You can override standard CRUD methods (such as list, retrieve, etc.) using the @action decorator to add custom logic or parameters. This is useful when you need to extend or modify the default behavior of your ViewSet endpoints.

@action(methods=["GET"], response_model=PaginatedResponseDataWrapper[TaskReadSchema, PageNumberPagination])
async def list(
    self,
    pagination: PageNumberPagination = Depends(PageNumberPagination.build),
    project_id: bool = Query(...),
):
    """Override list method"""
    queryset = self.get_queryset().filter(project_id=project_id)
    return await self.get_paginated_response(queryset=queryset, pagination=pagination)

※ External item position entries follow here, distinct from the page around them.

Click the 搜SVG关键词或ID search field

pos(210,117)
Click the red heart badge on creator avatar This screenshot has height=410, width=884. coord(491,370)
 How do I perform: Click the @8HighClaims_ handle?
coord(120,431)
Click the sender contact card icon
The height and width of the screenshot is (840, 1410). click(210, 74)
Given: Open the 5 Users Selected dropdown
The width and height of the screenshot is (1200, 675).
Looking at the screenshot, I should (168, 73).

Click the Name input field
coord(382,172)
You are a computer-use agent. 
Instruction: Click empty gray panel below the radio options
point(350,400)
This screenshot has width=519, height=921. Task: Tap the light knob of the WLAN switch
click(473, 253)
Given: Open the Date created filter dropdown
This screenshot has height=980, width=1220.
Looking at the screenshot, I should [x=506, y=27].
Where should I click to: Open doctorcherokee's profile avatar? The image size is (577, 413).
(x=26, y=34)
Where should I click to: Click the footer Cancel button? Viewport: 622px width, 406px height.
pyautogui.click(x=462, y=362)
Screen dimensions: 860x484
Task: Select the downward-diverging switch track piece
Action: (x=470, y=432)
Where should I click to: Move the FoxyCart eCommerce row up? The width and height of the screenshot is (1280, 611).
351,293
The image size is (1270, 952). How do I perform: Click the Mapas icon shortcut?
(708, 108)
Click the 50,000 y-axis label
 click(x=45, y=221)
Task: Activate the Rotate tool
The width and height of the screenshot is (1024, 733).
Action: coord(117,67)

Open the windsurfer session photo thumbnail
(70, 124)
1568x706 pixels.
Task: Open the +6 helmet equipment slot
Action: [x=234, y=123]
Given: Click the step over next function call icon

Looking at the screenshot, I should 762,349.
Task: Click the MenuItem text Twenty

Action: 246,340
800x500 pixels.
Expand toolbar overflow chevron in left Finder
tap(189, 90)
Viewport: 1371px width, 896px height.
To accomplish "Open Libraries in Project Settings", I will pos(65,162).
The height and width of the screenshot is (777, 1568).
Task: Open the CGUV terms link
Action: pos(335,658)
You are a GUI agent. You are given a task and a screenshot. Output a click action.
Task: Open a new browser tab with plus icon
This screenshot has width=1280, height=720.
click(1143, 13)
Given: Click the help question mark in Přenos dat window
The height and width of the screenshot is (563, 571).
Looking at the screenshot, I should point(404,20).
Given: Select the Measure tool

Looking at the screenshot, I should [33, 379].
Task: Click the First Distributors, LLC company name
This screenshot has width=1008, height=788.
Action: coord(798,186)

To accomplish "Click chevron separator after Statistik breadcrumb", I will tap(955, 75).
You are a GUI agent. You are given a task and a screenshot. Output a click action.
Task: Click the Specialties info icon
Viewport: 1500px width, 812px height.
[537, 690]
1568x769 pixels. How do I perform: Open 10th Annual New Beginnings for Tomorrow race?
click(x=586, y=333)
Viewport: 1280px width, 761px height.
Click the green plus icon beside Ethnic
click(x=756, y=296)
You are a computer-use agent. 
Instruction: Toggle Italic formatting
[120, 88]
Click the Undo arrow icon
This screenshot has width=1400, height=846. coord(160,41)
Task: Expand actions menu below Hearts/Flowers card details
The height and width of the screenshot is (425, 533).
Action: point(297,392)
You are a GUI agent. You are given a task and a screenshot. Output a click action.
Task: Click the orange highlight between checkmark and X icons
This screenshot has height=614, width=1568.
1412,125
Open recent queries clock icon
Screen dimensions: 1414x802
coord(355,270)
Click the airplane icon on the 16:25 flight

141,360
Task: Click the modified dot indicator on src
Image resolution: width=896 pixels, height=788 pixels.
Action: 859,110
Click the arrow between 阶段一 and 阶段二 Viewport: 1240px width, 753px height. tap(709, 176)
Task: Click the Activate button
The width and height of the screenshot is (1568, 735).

@action(methods=["PUT"], detail=True)
async def update(self, item_id: int, data: TaskCreateSchema):
    """Override update method"""
    task = await self.get_object(item_id)
    await task.update_from_dict(data.model_dump(exclude_unset=True))
    await task.save()
    return task

Action Parameters

The @action decorator accepts several parameters to customize the endpoint:

methods

Specify which HTTP methods the action accepts:

@action(methods=['GET'])  # Default
async def get_data(self):
    return {"data": "example"}

@action(methods=['POST'])
async def process_data(self):
    return {"status": "processed"}

@action(methods=['GET', 'POST'])
async def flexible_endpoint(self):
    if self.request.method == 'GET':
        return {"data": "viewing"}
    else:
        return {"data": "processing"}

detail

Controls whether the action operates on a single instance or the collection:

# Collection action: /companies/stats/
@action(methods=['GET'], detail=False, response_model=int)
async def stats(self):
    return await Company.all().count()

# Instance action: /companies/{item_id}/activate/
@action(methods=['POST'], detail=True, response_model=dict)
async def activate(self, item_id: int):
    company = await self.get_object(item_id)
    company.is_active = True
    await company.save()
    return {"message": "Company activated"}

path

Customize the URL path for the action:

@action(methods=['GET'], detail=False, path='company-statistics', response_model=dict)
async def stats(self):
    return {"total": await Company.all().count()}

# Creates endpoint: /companies/company-statistics/

name

Set a custom name for the action (used internally):

@action(methods=['GET'], detail=False, name='company_stats', response_model=dict)
async def statistics(self):
    return {"total": await Company.all().count()}

response_model

Specify the response model for OpenAPI documentation:

from pydantic import BaseModel

class StatsResponse(BaseModel):
    total: int
    active: int
    inactive: int

@action(methods=['GET'], detail=False, response_model=StatsResponse)
async def stats(self):
    total = await Company.all().count()
    active = await Company.filter(is_active=True).count()
    return StatsResponse(
        total=total,
        active=active,
        inactive=total - active
    )

Additional FastAPI Parameters

You can pass any additional FastAPI route parameters:

@action(
    methods=['POST'],
    detail=True,
    status_code=202,
    summary="Activate Company",
    description="Activate a company by setting is_active to True",
    tags=["company-management"]
)
async def activate(self, item_id: int):
    company = await self.get_object(item_id)
    company.is_active = True
    await company.save()
    return {"message": "Company activated"}

Actions provide a powerful way to extend your ViewSets with custom business logic while maintaining the clean, declarative style of FastAPI Mason.